Ce 12 octobre marque la date commémorative de la disparition de Luambo Makiadi Franco, figure emblématique de la musique congolaise et pilier fondateur de la rumba africaine.
Décédé le 12 octobre 1989 à Bruxelles, Franco demeure, 36 ans après sa mort, une voix immortelle dont l’influence continue de transcender les générations.
Né en 1938 à Sona-Bata, dans le Bas-Congo (actuel Kongo Central), Franco a façonné un style unique mêlant poésie populaire, satires sociales et rythmes envoûtants.
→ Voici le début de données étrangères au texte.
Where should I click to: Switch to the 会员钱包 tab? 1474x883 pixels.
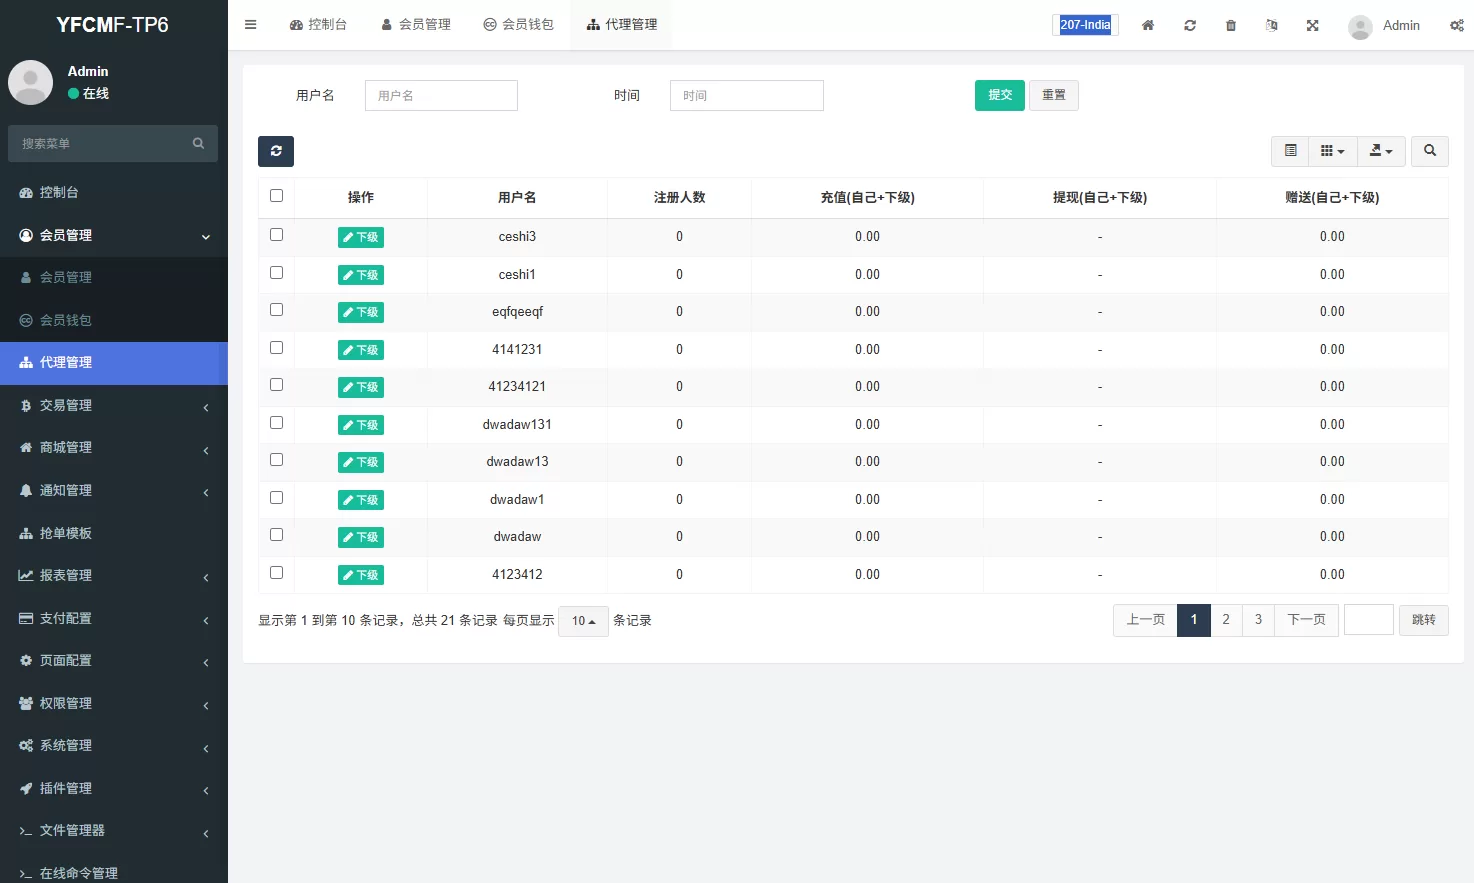(518, 25)
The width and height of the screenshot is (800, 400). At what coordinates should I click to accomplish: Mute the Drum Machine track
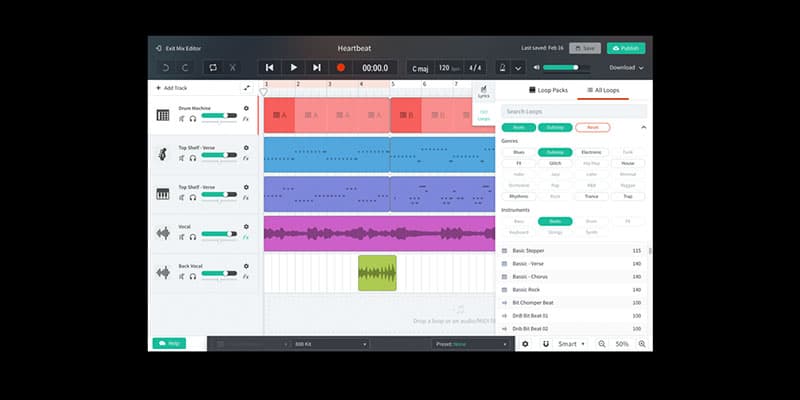click(181, 119)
À la tête du légendaire groupe TPOK Jazz, il a composé plus de 1 000 chansons, dont certaines, comme Mario, Mamou, Attention na Sida ou Très impoli, sont devenues des hymnes culturels sur tout le continent.
Symbole d’un artiste engagé et visionnaire, Franco chantait le quotidien du peuple, dénonçait les injustices sociales et racontait la vie avec une ironie à la fois tendre et mordante.
Aujourd’hui encore, sa musique résonne dans les bars de Kinshasa, les salons de Bruxelles, les places de Brazzaville et bien au-delà. La rumba congolaise, inscrite au patrimoine immatériel de l’humanité par l’UNESCO, lui doit une part de son âme.
“Franco n’était pas seulement un chanteur, c’était un historien du cœur congolais”, disait un critique musical.